I filled out the paperwork for my brother to get on disability. I made phone calls and spreadsheets. I bought Craig manageable clothes and shoes (no more buttons, zippers, snaps, or laces). Every day rushing to squeeze in my year's contribution of support into my remaining days in Texas. Dad hired someone to install grab bars in the shower and bought a special chair for the table. We all went to support meetings for Craig. We prayed. I did a lot of worrying. It was exhausting and overwhelming. I irritated my parents with my “need to take over.” They assured me they would manage and that we must return to our life and to Clement in Ghana. At the end of October, mom and dad drove Thulani and me to the airport. Mom and Thulani and I all cried at our separation, perhaps all for different reasons but all because of love.

Monday, December 10, 2018

Tonight

I am waiting with a family for their daughter. I found the mother tucked into a labor bed wearing a calm expression and breathing with quiet force through the pain; her husband sitting in the chair beside her. Their children he said, not allowed in the labor ward, waited just outside. Three girls 11, 8, 5, and 1 boy age 3. The children have been waiting for hours. It is now 10pm. I tell him the baby may still be hours away, the children should go home and sleep. They do not want to leave without their parents. When the baby is born they will go home together.

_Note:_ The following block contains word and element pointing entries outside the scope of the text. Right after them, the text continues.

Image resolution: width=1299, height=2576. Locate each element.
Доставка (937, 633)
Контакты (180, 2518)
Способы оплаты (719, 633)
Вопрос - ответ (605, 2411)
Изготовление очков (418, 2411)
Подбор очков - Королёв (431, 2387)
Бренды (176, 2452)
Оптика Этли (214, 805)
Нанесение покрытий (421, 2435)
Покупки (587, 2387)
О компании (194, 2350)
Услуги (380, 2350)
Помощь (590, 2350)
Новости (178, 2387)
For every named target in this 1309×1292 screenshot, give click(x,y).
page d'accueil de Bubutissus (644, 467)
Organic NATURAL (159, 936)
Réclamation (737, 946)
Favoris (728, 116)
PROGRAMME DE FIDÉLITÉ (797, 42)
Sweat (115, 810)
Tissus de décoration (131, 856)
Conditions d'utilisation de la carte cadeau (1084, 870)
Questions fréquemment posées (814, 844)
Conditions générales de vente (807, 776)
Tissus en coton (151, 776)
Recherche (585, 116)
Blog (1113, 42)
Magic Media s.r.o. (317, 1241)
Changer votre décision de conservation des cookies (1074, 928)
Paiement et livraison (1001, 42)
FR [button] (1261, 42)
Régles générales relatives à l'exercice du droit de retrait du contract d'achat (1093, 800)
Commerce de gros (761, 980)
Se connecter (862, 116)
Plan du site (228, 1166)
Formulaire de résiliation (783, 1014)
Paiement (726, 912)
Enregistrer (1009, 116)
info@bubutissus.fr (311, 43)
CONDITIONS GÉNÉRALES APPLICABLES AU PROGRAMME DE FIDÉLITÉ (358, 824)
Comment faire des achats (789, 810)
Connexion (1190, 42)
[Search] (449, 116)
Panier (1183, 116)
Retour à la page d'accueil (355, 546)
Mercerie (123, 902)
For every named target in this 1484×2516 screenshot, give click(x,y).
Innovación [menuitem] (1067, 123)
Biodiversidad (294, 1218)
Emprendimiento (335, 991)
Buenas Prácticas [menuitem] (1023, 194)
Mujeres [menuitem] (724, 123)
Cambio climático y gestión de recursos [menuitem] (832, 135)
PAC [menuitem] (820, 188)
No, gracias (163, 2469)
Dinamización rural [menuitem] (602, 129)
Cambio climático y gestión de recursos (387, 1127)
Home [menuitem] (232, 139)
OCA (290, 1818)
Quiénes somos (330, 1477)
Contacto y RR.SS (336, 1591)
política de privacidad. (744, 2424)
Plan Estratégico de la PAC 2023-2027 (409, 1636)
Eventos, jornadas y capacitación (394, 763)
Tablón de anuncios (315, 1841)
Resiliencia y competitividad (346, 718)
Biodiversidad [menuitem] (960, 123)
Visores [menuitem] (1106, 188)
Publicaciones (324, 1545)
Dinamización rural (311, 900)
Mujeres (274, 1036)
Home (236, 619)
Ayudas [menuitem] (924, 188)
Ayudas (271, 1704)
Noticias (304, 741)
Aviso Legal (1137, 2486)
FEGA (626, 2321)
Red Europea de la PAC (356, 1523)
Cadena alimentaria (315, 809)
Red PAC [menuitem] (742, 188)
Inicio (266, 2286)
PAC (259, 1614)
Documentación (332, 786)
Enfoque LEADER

I pass by to meet them. They are not fighting, just quietly waiting; the oldest on a phone, the baby boy dipping french fries in ketchup. Their father says they never want to leave him. They traveled from Honduras to Mexico by bus. They would sleep sitting upright body against body. They stayed in Mexico for some time. When he would work clearing land and walk all day, they would follow. I imagine the little boy sometimes on his father’s shoulders, sometimes trailing behind, always watched by sisters. Moving as one. Love binds. The father says they live the life God gives. This is the first delivery in the US. I imagine another setting, her children around her, their baby tumbling out into the warmth of the family’s enkindled love.

I imagine my own small people snoring in quiet whispers, three beds in one small room, street light and tree shadows dancing over their forms; arms tossed across pillows, mouths softly open. My heart hurts with love.

Tuesday, March 20, 2018

Now

In 2018 I am in Texas with my Malawian husband. We are here raising three boys. We left Africa to be close to my parents and my brother. My mother died last January in 2017 after a long slow decline. My brother is dying slowly. My father is bearing witness and spending time with his grandsons.

My brother's Huntington's disease has progressed transforming him from a man who loved riding motorcycles and fixing cars, to someone whose toes seemed to play an invisible piano in 2007, to a man whose body dance eerily and uncontrollably in 2013, to a man who at age 38 lies in a bed in a dark room in a nursing home for most hours of the day. He can move his body with powerful spastic energy going from an inert form to upright in a second, but he cannot balance, he cannot walk, he cannot feed himself, he struggles to swallow, he struggles to talk. His mind remains clear. He enjoys smoking and pie. Recently when I asked him if he was ready for a DNR (Do Not Resuscitate) order to be placed on his chart he said "I have seven years" in an unusually clear voice. When I asked him what he enjoyed he said, "smoke." I said, "And, what about MY visits?!" feigning offense and he smiled. I'll take that, coming second to cigarettes and getting the occasional smile. He has very little outside of a desire to live. He has his TV tuned to a channel that is one long continuous Law & Order marathon. His neighbor is an elderly man with dementia who bursts into loud conversation with unseen friends periodically day and night. One thing my brother has going for him now is that he is so easy to love. This was not always true. But now, I feed him his pie, he says thank you after each bite and I feel so much love.